There is widespread consensus that kidney disease and brain health are highly interlinked, and that these associations underlie the increased prevalence of cognitive impairment seen in CKD, driven primarily—but not solely—by cerebrovascular pathologies. However, 3 avenues of “next steps” research would help disentangle the multiple interrelated pathways that lead to cognitive impairment and associated cortical atrophy and cerebrovascular brain changes in CKD. First, large longitudinal MRI studies are needed to track the progression of these brain changes and shed light on the causal relationships between kidney and brain function. These studies must include diverse older populations, in which at least 50% have moderate-to-severe CKD and 10%–15% moderate-to-severe cognitive impairment, to enable better characterization of structural brain changes association with cognitive impairment in CKD populations.
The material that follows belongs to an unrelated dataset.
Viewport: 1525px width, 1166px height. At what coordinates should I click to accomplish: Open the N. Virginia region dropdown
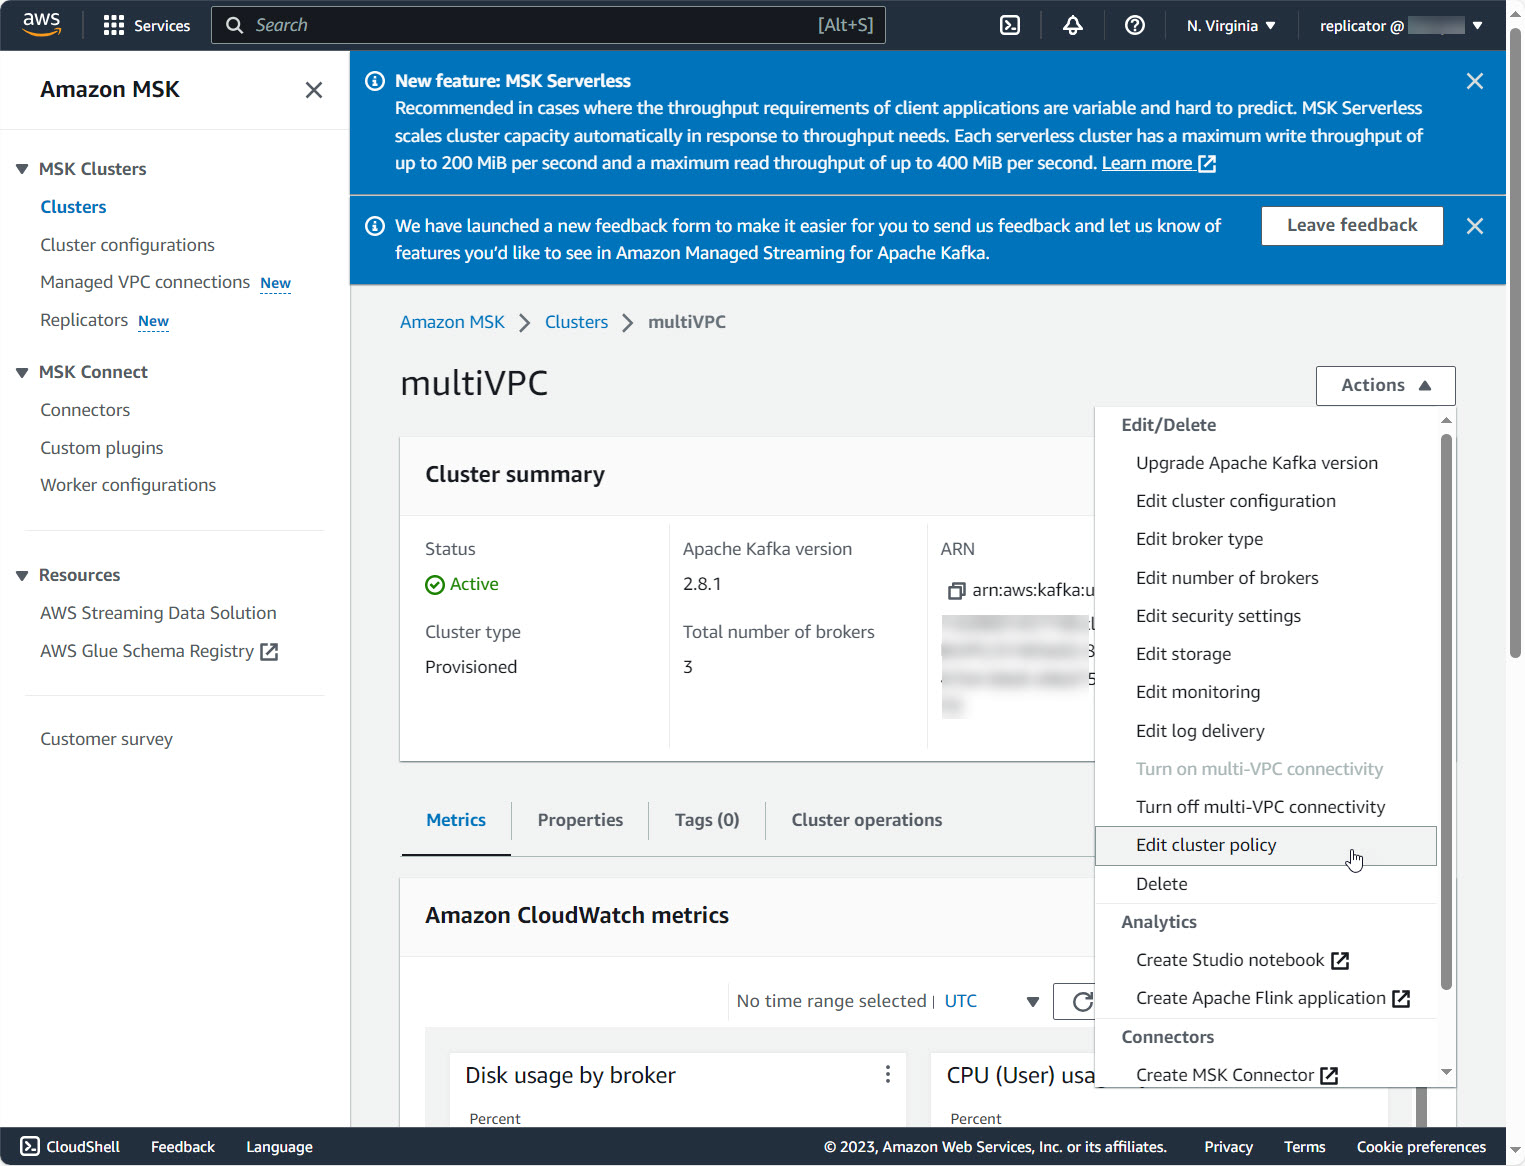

Second, longitudinal positron emission tomography (PET) imaging for amyloid and tau deposition in patients with CKD and cognitive impairment could be harnessed to more accurately capture the trajectory of regional changes due to AD and other neurodegenerative pathologies as CKD progresses; to our knowledge, only amyloid PET has been used thus far.¹⁴ Third, imaging studies that incorporate traditional and novel mechanistic biomarkers as exposures could advance our understanding of the pathways underlying the cortical thinning seen in CKD. These include biomarkers of both kidney metabolic mechanisms (inflammation and oxidative stress, anemia, altered bone-vascular axis) and of kidney tubular injury,¹⁵ and the newer blood-based biomarkers of AD and related pathologies. In that arena, CKD was associated with higher levels of the blood-based biomarker p-tau181 and 217 in a large cohort study of patients with AD and other neurodegenerative pathologies (as defined on PET scans), compared to those without CKD.¹⁶ Although these elevated levels may be due to their decreased clearance, similar studies with sequential biomarker levels could help clarify this association. Overall, large longitudinal studies incorporating improved methods are required to allow us to account for the complex contributions of kidney disease to the risk of dementia more precisely.